Input:

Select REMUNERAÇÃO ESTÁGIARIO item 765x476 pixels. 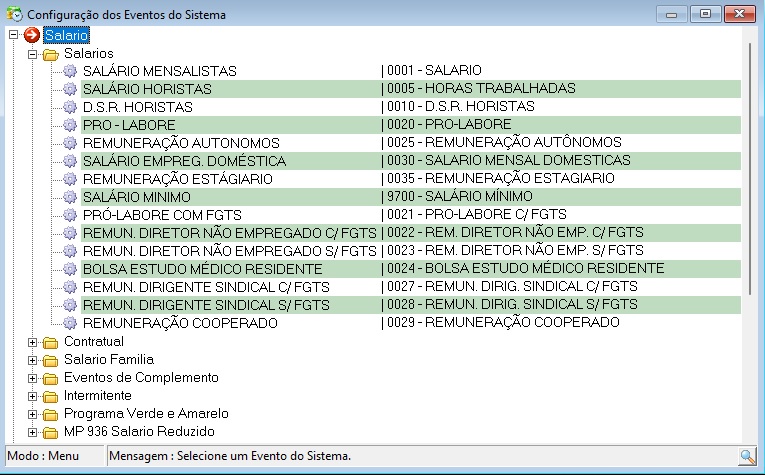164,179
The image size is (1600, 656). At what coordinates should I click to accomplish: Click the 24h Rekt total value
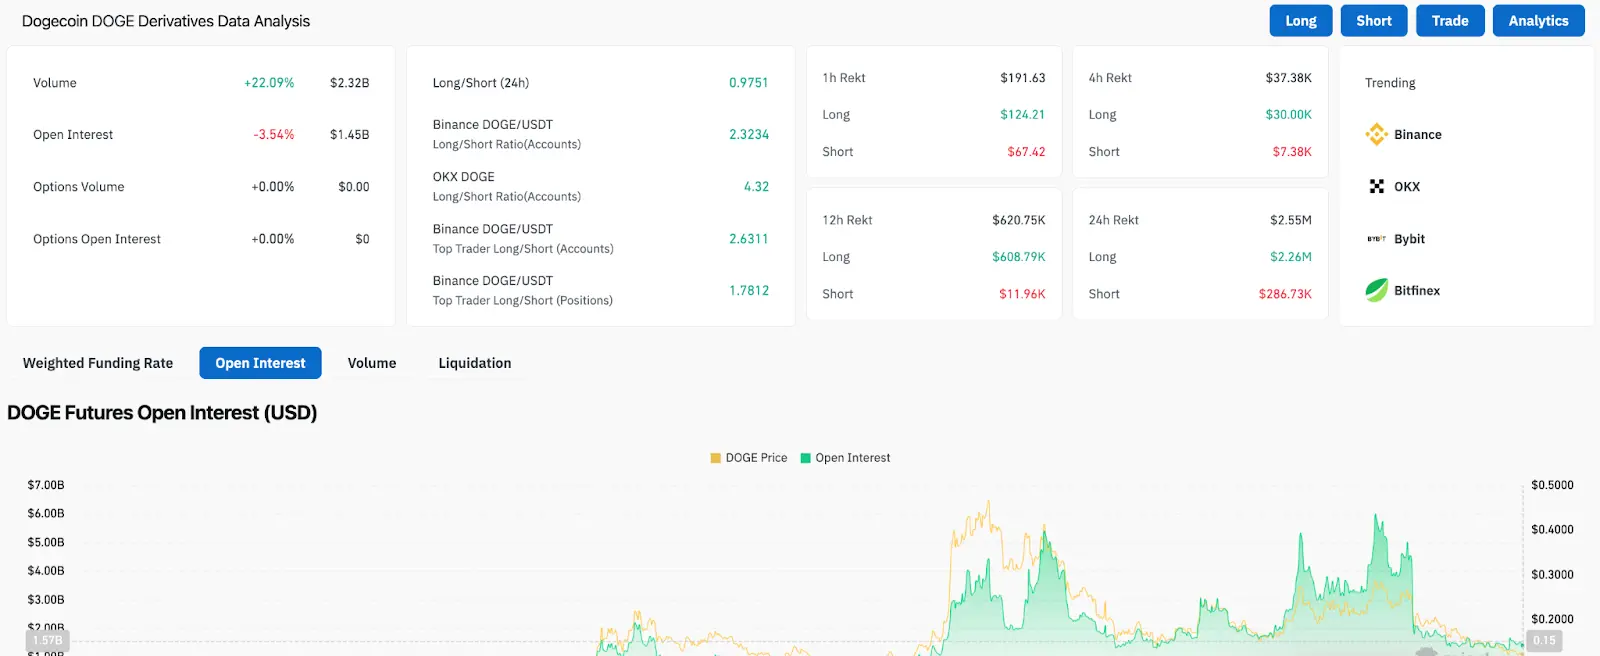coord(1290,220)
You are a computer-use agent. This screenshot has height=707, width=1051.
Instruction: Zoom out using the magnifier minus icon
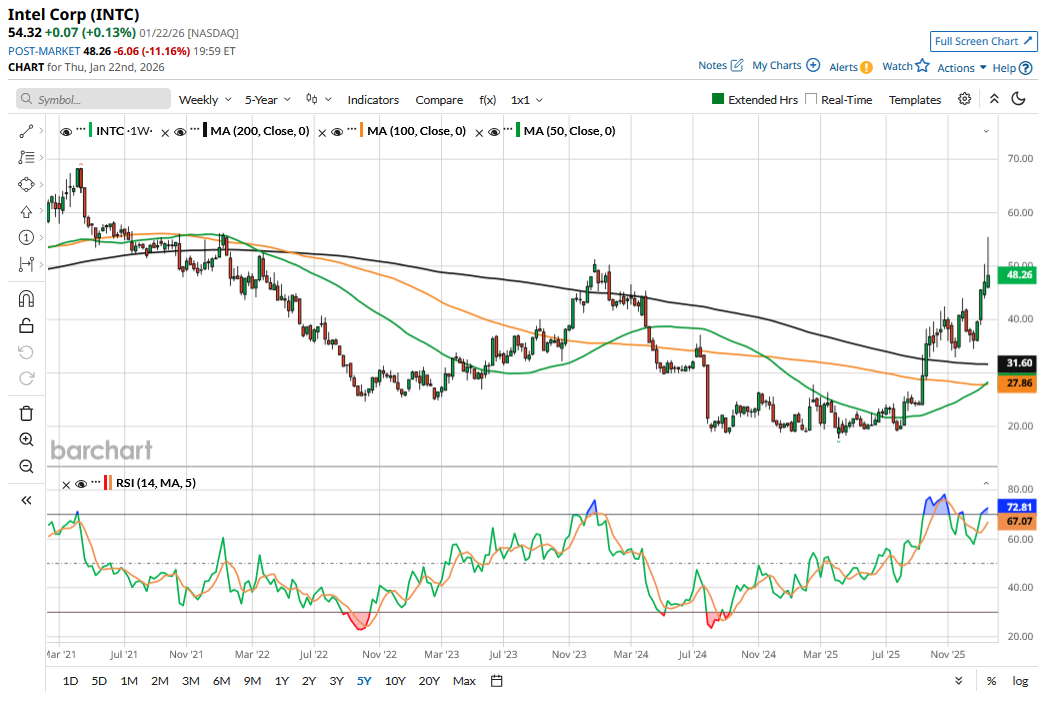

Assignment:
An exact copy of the lines from the one with "You are a computer-use" through the end of the records: produce that and nothing more, leaving out the pictures.

Task solution:
You are a computer-use agent. This screenshot has height=707, width=1051.
Instruction: Zoom out using the magnifier minus icon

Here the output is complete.